## Start Record excerpts
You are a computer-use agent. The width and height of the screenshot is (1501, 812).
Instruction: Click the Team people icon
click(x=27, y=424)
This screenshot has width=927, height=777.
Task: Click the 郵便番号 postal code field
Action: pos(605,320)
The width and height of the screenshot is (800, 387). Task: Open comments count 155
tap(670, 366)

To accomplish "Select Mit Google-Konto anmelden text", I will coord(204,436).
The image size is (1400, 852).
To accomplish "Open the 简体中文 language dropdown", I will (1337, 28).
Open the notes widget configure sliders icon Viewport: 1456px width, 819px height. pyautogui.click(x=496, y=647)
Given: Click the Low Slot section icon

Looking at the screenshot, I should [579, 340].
## End Record excerpts
- _Work instructions_:
Copy out the listing above in full, reproducing every line without any change.

- _Answer to the exercise_:
You are a computer-use agent. The width and height of the screenshot is (1501, 812).
Instruction: Click the Team people icon
click(x=27, y=424)
This screenshot has width=927, height=777.
Task: Click the 郵便番号 postal code field
Action: pos(605,320)
The width and height of the screenshot is (800, 387). Task: Open comments count 155
tap(670, 366)

To accomplish "Select Mit Google-Konto anmelden text", I will coord(204,436).
The image size is (1400, 852).
To accomplish "Open the 简体中文 language dropdown", I will (1337, 28).
Open the notes widget configure sliders icon Viewport: 1456px width, 819px height. pyautogui.click(x=496, y=647)
Given: Click the Low Slot section icon

Looking at the screenshot, I should [579, 340].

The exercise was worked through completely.